WORK ORDER 1: Put the lines of the listing, from the line with "Locate an element" up to and including the line with "Describe the element at coordinates (536, 76)", into a numbered list, leaving out blank lines and any pictures.

PAGE TEXT:
*** Block opens ***

Some counselors came to work with the refugees and Fitzgerald recalls a group session in which refugees were allowed to talk about how they were feeling. “The major emotion they felt was guilt, like they were terrible parents. They felt like, ‘Why would I put my child through this, I didn’t know, I thought I was bringing them someplace good, I thought I was bringing them to a better life.’ ”

Fitzgerald was, at first, tasked with helping sort clothes and donations but soon was placed in an intake position.

“The shelter director explained it to us and said we were the first friendly face they would see, we were the first person to smile and say welcome and treat them like a human being,” she says. “It was very, very emotional.”

In the end, whether educators find themselves at work or at play during the summer months, they all agree that teaching is hard work that comes with a heavy toll. Summer break brings with it a much-needed chance to relax and recharge.

*** Block closes ***

WORK ORDER 2: Continue the passage about the refugee shelter and educators' summer breaks from the point where it stops.

MATERIAL PROVIDED:
*** Block opens ***

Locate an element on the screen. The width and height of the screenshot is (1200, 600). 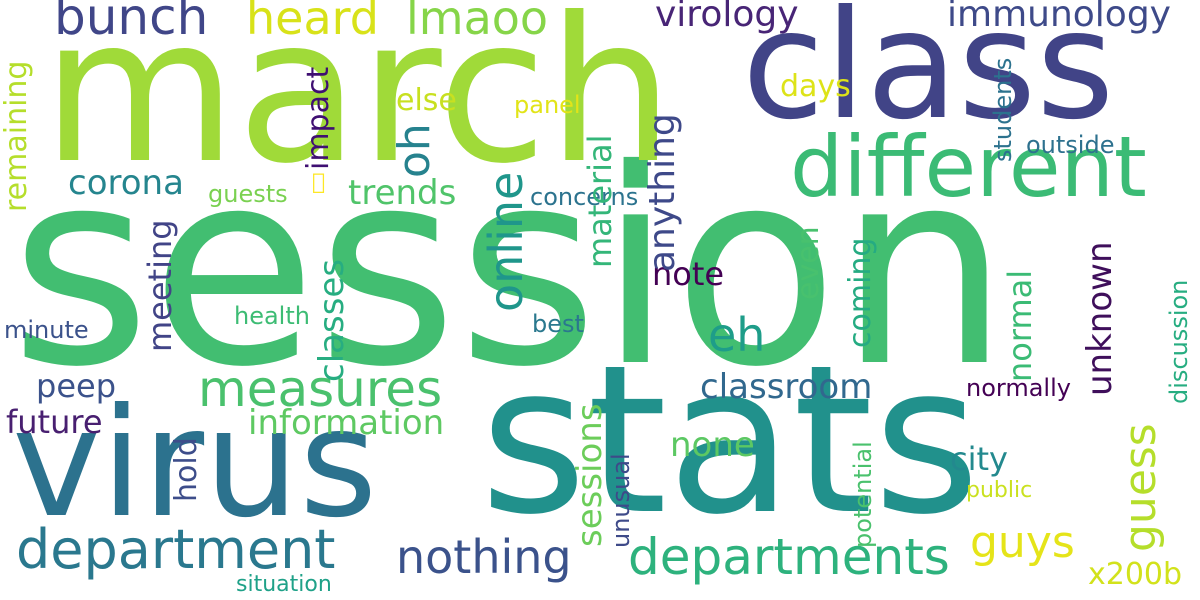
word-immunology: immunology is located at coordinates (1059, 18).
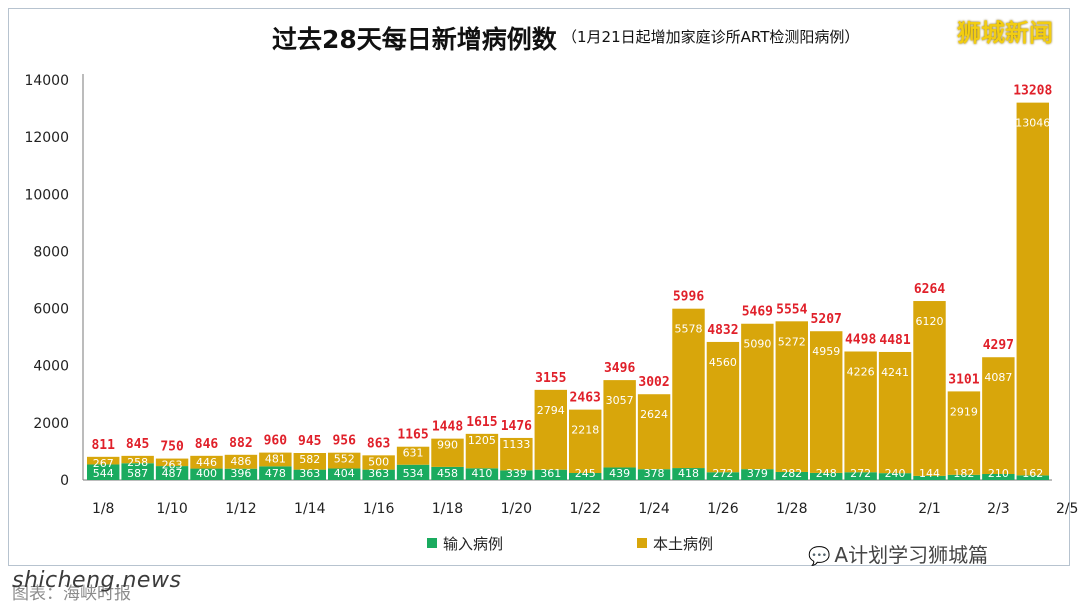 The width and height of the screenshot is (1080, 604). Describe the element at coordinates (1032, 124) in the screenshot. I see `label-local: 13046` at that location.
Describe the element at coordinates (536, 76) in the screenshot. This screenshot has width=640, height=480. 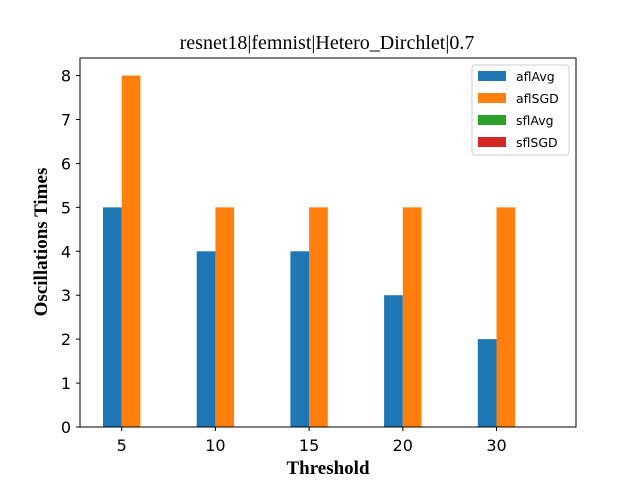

*** Block closes ***
*** Block opens ***

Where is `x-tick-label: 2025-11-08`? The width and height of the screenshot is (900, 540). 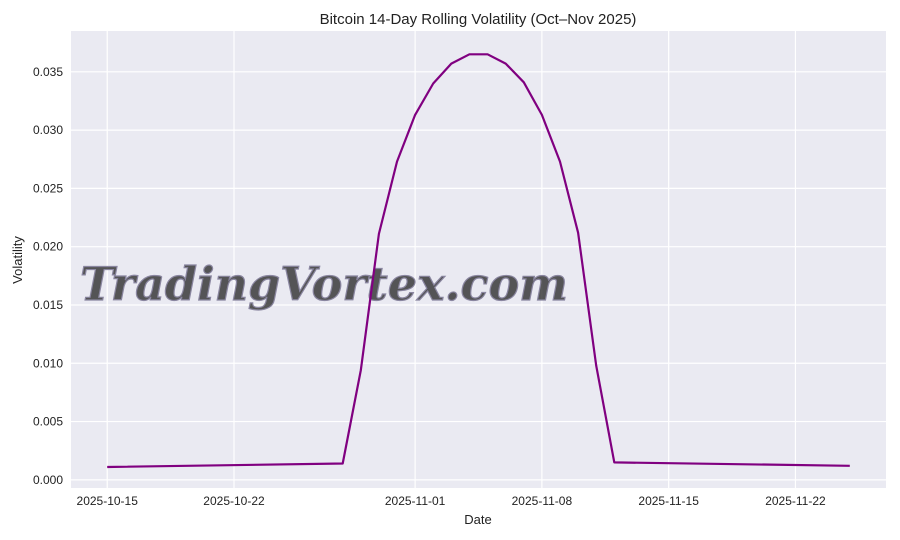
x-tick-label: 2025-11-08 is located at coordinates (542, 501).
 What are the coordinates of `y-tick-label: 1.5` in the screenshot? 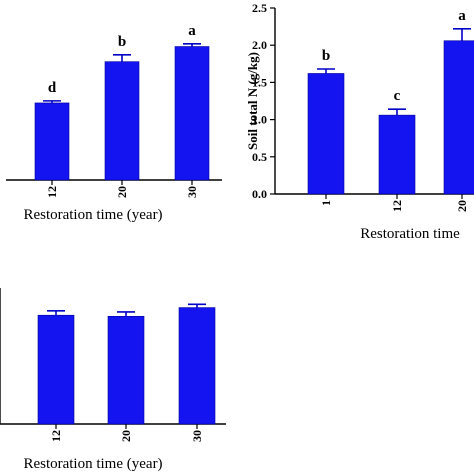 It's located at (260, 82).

*** Block closes ***

RESPONSE AREA 1:
1. Locate an element on the screen. The width and height of the screenshot is (1200, 600). 
2. word-immunology: immunology is located at coordinates (1059, 18).
3.  The width and height of the screenshot is (1080, 604). Describe the element at coordinates (1032, 124) in the screenshot. I see `label-local: 13046` at that location.
4. Describe the element at coordinates (536, 76) in the screenshot. This screenshot has width=640, height=480. 

RESPONSE AREA 2:
“We don’t teach for the money, we really don’t,” McKinley says. “There’s so much stress in teaching and the stakes are so high and the kids need so much. It’s a difficult time to be a teacher. It’s demanding and it can be really stressful … but on that same note, I don’t know of any more rewarding careers than what we do.”

Beard echoes McKinley’s sentiments, noting that “the reality of the classroom is we’re learning more about the impact of trauma and life on human beings, both kids and adults, and it’s an emotionally hard labor job. We’re not just content specialists - we are making sure our humans are intact, and that’s exhausting work. I think the summer is an important time for teachers to reset and recharge to be able to come back and juggle a more than full-time job taking care of humans — the kids and the adults.”